> YOUR TASK: Return the listing below exactly. Leave its pictures out.

> GIVEN DATA:
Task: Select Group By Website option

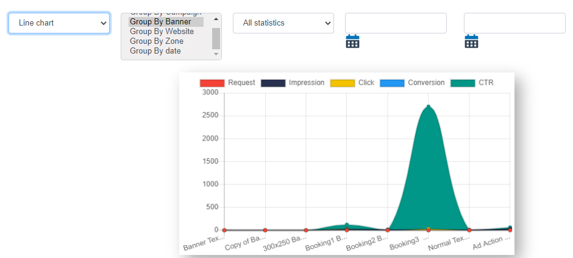Action: tap(162, 32)
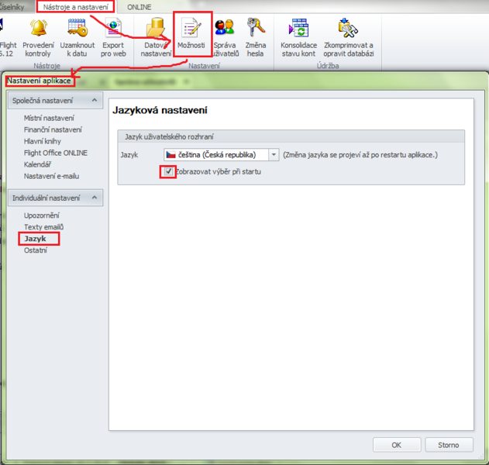Click the Změna hesla keys icon
This screenshot has width=489, height=465.
pyautogui.click(x=255, y=29)
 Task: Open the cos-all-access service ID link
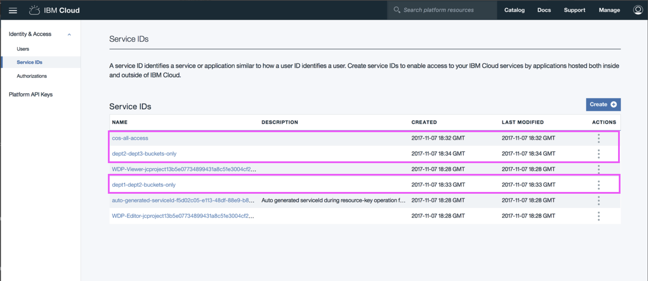130,138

> RESPONSE BOX:
Task: Select Group By Website option

Action: tap(162, 32)
Click the Změna hesla keys icon
This screenshot has width=489, height=465.
pyautogui.click(x=255, y=29)
 Task: Open the cos-all-access service ID link
130,138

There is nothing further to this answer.